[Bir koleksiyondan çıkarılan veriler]
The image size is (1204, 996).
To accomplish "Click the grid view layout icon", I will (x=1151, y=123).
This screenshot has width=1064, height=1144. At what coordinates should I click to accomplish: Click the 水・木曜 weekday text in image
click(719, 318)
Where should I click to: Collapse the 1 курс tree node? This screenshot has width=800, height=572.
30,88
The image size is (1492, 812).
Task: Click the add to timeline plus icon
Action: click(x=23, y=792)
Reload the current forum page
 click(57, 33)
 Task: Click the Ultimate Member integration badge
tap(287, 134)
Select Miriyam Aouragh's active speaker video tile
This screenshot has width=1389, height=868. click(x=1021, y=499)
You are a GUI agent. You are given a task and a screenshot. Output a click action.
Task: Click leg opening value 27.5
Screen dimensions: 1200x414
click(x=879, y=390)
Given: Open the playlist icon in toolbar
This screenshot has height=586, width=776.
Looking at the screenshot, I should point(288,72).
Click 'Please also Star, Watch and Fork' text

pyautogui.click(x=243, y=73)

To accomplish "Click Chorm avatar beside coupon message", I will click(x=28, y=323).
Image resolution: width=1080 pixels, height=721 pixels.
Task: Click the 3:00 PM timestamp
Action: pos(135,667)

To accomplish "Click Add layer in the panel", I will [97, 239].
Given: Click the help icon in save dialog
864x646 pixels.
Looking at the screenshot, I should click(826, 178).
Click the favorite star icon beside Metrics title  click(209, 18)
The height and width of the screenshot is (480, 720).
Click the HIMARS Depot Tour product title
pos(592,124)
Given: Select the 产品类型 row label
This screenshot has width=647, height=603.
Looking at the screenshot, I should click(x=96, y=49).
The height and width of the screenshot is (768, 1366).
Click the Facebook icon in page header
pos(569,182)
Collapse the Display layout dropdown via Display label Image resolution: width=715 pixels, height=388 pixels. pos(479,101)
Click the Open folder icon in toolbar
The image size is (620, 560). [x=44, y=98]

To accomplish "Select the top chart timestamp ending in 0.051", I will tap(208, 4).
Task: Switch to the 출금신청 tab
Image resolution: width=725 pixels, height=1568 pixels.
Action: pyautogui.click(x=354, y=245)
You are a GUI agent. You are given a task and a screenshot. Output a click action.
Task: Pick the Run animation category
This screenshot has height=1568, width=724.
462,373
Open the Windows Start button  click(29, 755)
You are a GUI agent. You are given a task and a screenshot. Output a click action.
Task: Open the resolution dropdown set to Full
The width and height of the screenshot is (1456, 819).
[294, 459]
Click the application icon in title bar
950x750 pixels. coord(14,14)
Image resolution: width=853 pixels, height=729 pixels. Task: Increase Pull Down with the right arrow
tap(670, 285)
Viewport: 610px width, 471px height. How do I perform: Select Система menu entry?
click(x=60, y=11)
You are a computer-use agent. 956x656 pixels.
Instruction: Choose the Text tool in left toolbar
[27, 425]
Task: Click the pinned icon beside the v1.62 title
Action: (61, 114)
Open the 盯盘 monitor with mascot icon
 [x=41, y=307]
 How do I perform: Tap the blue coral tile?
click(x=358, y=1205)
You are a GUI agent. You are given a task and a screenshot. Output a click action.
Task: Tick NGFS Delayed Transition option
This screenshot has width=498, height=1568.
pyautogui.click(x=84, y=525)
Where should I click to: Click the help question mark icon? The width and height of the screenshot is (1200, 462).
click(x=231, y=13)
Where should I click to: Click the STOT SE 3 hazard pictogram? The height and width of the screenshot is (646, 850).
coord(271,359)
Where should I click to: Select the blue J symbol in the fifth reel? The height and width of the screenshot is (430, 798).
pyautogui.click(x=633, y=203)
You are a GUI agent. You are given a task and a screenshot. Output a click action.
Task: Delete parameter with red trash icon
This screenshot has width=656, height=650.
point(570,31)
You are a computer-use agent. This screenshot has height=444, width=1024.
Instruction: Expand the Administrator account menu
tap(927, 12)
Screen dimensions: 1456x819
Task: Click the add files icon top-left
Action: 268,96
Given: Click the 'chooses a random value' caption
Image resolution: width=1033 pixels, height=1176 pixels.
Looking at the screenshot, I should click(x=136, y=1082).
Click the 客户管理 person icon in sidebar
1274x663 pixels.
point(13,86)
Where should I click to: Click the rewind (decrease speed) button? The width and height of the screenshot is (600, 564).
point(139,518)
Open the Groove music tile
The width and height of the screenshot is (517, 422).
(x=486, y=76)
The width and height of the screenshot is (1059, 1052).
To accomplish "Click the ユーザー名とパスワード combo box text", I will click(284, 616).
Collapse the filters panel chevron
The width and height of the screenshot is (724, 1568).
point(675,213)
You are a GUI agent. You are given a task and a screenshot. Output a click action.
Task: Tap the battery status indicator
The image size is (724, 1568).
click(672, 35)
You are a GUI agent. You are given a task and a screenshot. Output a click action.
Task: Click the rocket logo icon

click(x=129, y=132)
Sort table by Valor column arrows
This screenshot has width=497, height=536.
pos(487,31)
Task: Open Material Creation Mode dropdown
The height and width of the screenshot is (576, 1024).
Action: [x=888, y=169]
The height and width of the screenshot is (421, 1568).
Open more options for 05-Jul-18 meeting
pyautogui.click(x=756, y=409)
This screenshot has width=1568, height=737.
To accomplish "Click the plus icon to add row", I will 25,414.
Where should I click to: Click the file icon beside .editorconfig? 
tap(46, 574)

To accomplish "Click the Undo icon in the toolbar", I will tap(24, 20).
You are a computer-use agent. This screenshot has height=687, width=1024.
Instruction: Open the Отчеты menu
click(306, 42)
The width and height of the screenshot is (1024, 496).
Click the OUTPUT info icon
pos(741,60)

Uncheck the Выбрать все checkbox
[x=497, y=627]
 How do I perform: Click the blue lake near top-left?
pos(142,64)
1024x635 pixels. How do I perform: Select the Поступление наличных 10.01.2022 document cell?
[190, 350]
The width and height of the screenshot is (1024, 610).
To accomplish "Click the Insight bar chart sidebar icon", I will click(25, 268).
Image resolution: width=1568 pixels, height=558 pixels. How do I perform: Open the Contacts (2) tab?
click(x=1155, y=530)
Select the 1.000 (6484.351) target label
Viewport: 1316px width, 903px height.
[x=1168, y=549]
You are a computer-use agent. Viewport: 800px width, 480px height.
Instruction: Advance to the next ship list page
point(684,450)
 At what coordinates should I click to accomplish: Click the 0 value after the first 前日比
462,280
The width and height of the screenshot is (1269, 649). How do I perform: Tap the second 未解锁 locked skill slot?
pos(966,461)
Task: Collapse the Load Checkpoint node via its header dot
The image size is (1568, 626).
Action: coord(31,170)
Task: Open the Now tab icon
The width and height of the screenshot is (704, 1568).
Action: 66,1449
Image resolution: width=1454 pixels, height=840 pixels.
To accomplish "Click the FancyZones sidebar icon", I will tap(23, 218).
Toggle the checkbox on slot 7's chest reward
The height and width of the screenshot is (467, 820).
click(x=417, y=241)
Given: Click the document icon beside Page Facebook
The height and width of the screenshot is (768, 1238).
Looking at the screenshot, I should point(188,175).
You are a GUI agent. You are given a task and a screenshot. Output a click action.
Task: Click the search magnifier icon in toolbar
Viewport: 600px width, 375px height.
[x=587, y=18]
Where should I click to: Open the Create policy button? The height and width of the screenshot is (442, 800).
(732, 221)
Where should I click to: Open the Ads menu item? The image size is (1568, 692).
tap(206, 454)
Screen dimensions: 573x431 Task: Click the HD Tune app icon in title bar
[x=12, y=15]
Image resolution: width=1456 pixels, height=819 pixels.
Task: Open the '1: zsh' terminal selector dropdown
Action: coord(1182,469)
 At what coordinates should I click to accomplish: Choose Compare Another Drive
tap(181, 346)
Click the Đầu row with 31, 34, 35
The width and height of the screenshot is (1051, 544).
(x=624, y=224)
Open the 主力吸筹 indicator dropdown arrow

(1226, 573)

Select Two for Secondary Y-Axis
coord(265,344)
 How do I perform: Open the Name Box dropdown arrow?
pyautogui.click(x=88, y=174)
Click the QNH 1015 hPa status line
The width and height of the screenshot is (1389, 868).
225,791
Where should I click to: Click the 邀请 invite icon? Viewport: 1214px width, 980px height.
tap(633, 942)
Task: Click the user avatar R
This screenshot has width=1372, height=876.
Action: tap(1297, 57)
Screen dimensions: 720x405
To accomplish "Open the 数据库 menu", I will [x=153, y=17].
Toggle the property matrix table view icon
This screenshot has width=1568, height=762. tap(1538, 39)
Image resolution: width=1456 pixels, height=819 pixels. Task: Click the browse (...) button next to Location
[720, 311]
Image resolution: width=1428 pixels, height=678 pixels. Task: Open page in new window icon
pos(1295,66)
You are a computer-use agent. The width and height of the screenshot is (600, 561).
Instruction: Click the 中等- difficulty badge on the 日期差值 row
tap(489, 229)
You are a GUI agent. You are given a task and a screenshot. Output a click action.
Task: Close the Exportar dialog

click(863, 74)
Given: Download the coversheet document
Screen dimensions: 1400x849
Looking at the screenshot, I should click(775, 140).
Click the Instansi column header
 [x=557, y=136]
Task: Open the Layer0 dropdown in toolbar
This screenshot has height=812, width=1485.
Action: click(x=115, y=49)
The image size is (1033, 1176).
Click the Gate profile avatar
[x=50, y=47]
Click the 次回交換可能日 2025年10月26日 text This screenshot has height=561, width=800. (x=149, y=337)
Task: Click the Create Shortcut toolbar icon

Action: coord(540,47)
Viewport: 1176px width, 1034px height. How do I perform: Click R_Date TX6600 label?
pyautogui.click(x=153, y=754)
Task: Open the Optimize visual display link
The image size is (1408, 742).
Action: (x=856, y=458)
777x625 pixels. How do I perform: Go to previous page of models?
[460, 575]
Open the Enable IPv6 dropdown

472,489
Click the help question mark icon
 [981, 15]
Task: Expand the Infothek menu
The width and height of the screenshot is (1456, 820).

Çözülecek Problem » Yukarıdaki kayıtlarda "Image resolution: width=853" ifadesinin geçtiği satırdan başlayıp "pyautogui.click(x=84, y=525)" ifadesinin geçtiği satır da dahil olmak üzere, aradaki tüm satırları hiç değiştirmeden yeniden yazın.

Görev Yanıtı »
Image resolution: width=853 pixels, height=729 pixels. Task: Increase Pull Down with the right arrow
tap(670, 285)
Viewport: 610px width, 471px height. How do I perform: Select Система menu entry?
click(x=60, y=11)
You are a computer-use agent. 956x656 pixels.
Instruction: Choose the Text tool in left toolbar
[27, 425]
Task: Click the pinned icon beside the v1.62 title
Action: (61, 114)
Open the 盯盘 monitor with mascot icon
 [x=41, y=307]
 How do I perform: Tap the blue coral tile?
click(x=358, y=1205)
You are a GUI agent. You are given a task and a screenshot. Output a click action.
Task: Tick NGFS Delayed Transition option
This screenshot has width=498, height=1568.
pyautogui.click(x=84, y=525)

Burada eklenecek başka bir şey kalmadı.